И всю дорогу, которая казалась мне просто ездой по кругу, который все никак нельзя разорвать, я пытался не дергаться, посматривая на время почти каждую минуту. И почему-то именно сейчас секунды решили быстрее складываться в минуты, приближающие опоздание. И я до безумия надеялся, чтобы она тоже опоздала или задержалась.
Я выбежал из машины на одиннадцать минут позже, чем нужно было. Парк в это время пустовал, почти так же, как и во все вечера до этого, словно только Изи находила в нем какое-то особое очарование. И это делало ее еще привлекательнее, оставляя лишь мысли о том, что она стоила всех рисков, страхов и часов без сна, которые я провел пытаясь не думать.
Но моя надежда вновь стерлась хватающим за плечи отчаянием. Рядом с едва виднеющимися снежными ангелами никого не оказалось. Только два затоптанных силуэта, от которых что-то сжалось в груди, а затем рассыпалось.
Она не пришла, и от этого меня накрывала та же безысходность, что и в машине. Правда, тогда, в самый пик почти кричащего отчаяния, появился отец с ключами от своей машины. Может быть, сейчас тоже кто-то должен был появиться, словно волшебный ангел?
Я лихорадочно заозирался, почему-то чувствуя, что если сейчас не найду ее, то больше никогда не смогу. Почему-то казалось, что именно сейчас тот самый момент, решающий буквально все.
Глаза вглядывались в пустоту вокруг, сердце колотилось в груди с такой скоростью, будто я бежал по беговой дорожке на самой высокой скорости и в горку, а мозг даже переставал работать от того, как сильно желание увидеть ее пересиливало все остальные.
И тут среди тусклых фонарей мелькнула рыжая макушка.
— Изи! — крикнул я, а потом сорвался на бег, надеясь добраться до нее до того, как она пропадет из виду.
Эпилог
Возможно, иногда чудо не спрашивает веришь ты в него или, оно просто берет и случается, и ему совершенно все равно на то, что ты о нем думаешь.
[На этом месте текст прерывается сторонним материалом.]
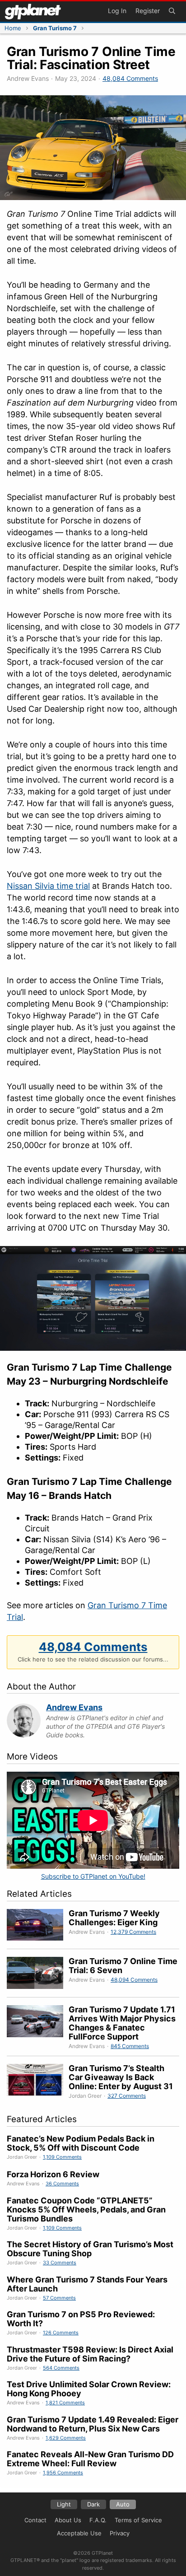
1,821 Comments (65, 2402)
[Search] (172, 11)
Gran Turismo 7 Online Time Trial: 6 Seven (123, 1965)
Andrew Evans (74, 1707)
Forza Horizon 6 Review (53, 2174)
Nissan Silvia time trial (48, 886)
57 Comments (59, 2298)
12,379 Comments (133, 1931)
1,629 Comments (66, 2438)
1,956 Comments (63, 2472)
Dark (93, 2504)
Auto (123, 2504)
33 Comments (59, 2262)
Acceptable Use (79, 2533)
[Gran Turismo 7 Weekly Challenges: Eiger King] (38, 1926)
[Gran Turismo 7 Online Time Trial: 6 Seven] (38, 1974)
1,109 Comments (62, 2157)
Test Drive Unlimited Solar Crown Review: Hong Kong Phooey (89, 2389)
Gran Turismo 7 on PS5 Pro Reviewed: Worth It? (81, 2319)
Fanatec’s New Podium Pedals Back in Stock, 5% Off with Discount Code (80, 2143)
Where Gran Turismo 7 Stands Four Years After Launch (87, 2284)
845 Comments (130, 2046)
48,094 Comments (134, 1979)
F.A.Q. (98, 2520)
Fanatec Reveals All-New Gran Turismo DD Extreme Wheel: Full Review (90, 2459)
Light (64, 2504)
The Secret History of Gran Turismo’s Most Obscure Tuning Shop (90, 2249)
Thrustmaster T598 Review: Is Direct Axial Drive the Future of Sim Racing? (90, 2354)
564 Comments (61, 2368)
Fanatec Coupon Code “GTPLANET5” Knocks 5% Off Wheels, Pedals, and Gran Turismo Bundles (86, 2209)
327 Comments (126, 2095)
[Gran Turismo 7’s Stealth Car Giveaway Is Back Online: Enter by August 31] (38, 2082)
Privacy (120, 2533)
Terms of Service (138, 2520)
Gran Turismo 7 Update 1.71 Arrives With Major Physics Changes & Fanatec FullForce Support (122, 2023)
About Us (68, 2520)
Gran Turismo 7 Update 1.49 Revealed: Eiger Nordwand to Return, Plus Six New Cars (92, 2424)
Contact (35, 2520)
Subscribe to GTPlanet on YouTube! (93, 1876)
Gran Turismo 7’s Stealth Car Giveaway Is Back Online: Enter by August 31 (121, 2077)
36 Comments (62, 2183)
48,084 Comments (130, 78)
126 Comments (61, 2332)
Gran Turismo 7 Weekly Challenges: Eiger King (114, 1918)
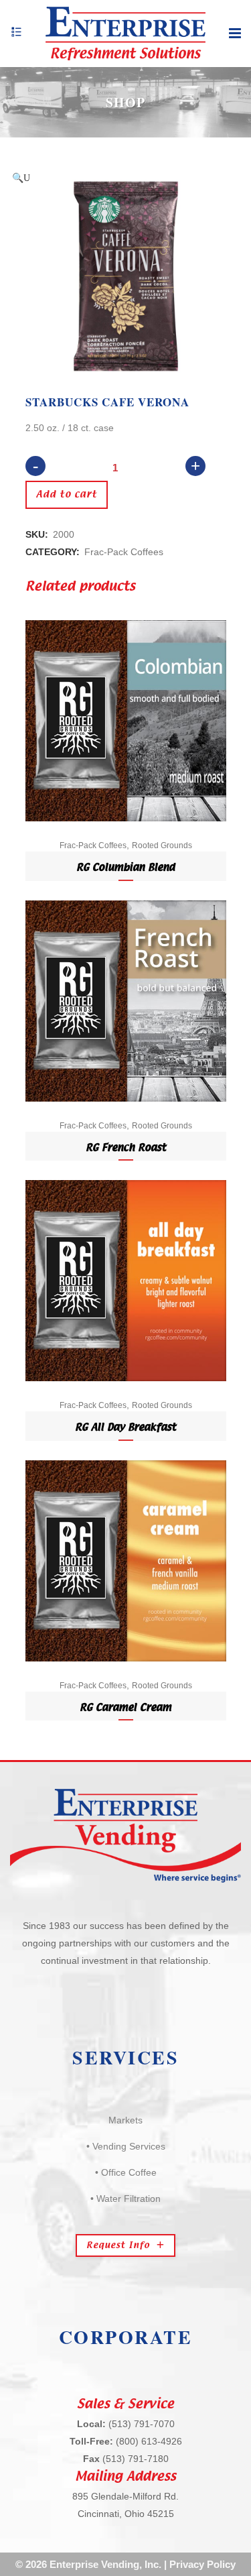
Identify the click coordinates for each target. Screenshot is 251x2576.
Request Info (118, 2245)
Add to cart (66, 495)
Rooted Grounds (162, 845)
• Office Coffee (126, 2172)
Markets (125, 2120)
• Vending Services (125, 2146)
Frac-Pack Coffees (123, 551)
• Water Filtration (125, 2198)
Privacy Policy (202, 2564)
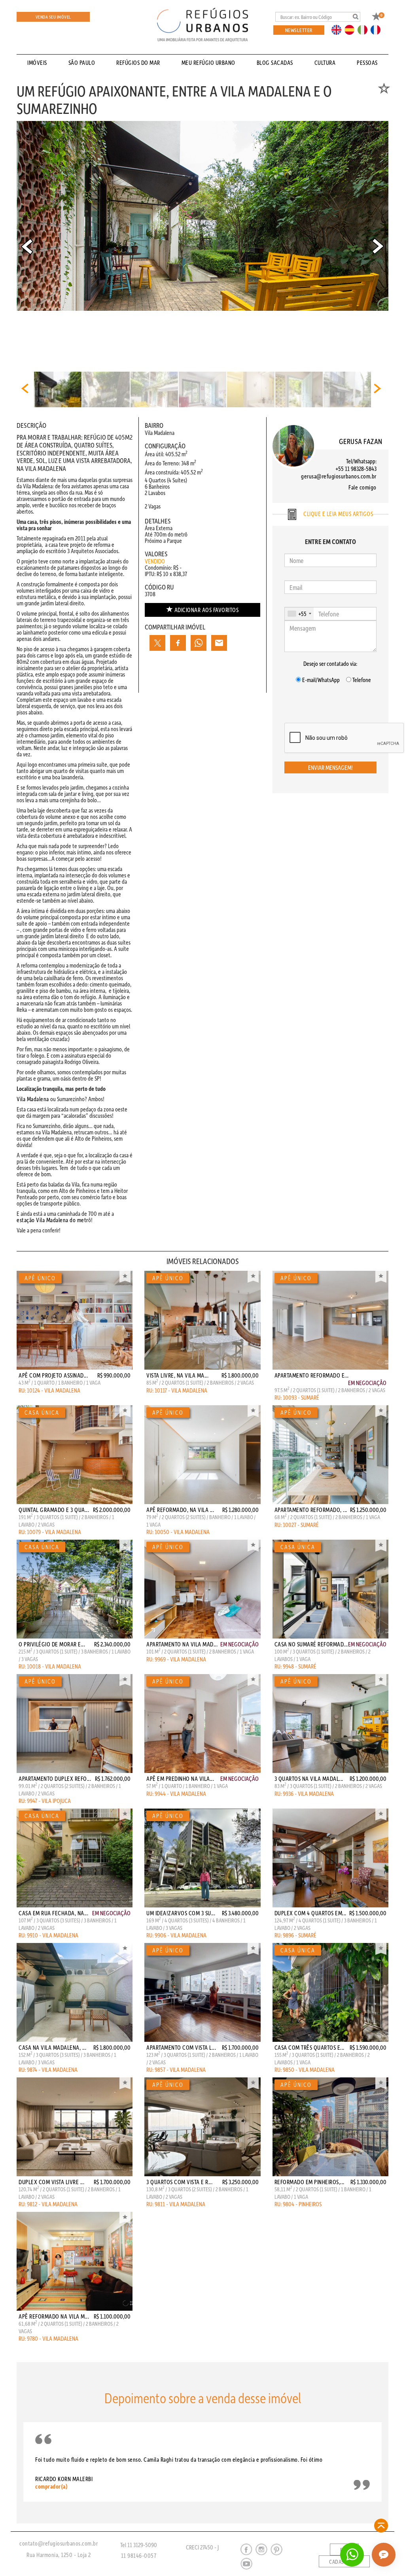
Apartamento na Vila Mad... (182, 1644)
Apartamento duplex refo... (55, 1778)
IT (365, 29)
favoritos (206, 610)
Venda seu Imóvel (53, 17)
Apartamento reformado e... (311, 1375)
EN (338, 29)
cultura (325, 62)
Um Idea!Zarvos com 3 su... (180, 1913)
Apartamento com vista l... (181, 2047)
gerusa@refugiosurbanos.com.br (339, 476)
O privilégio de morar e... (52, 1644)
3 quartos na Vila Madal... (308, 1778)
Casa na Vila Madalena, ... (52, 2047)
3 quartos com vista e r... (179, 2182)
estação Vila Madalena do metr (52, 1220)
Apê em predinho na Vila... (180, 1778)
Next (378, 246)
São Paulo (81, 62)
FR (377, 29)
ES (351, 29)
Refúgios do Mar (138, 62)
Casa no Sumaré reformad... (311, 1644)
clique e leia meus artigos (337, 514)
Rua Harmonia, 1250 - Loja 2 (58, 2555)
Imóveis (37, 62)
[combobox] (299, 613)
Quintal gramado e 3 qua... (54, 1510)
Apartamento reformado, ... (310, 1510)
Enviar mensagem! (330, 767)
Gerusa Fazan (360, 441)
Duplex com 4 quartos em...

Чудеса могут не происходить вообще, могут прийти однажды, а могут заглядывать время от времени. Человек никогда не знает, что будет дальше, но почему-то все равно верит в то, что где-то там будет проблеск света, белой полосы. И это не та полоса, которая виднеется в конце тоннеля, а та, которая приносит с собой любовь, счастье, радость, веру в лучшее. Или это человек сам приносит ее в свою жизнь? У меня не было ответа на этот вопрос. Зато был ответ на другой.
Жизнь никогда не била меня лицом об асфальт, я сама с разбегу врезалась в стену, боясь того, что могло произойти. Но, может, в этом и была прелесть чудес?
Сердце разрывалось от боли, топя меня в жалости к себе. Одновременно с этим я ругала себя за то, что поверила ему. Правда, это никак не помогало, потому что до конца поверить в то, что Кристиан такой не получалось. Может быть, что-то внутри меня знало то, чего еще не знала я. Может быть, я просто пыталась смягчить удар для самой себя. Но я все равно чувствовала, что что-то с треском рушится. Была ли это детская беззаботность, которую я так в себе любила, а теперь ненавидела, или наивность, я не знала. Просто шла вперед, лелея эти чувства внутри, позволяя себе злиться, ругаться, злобно пинать ни в чем не виноватый снег и пытаться не думать о Ротчестере.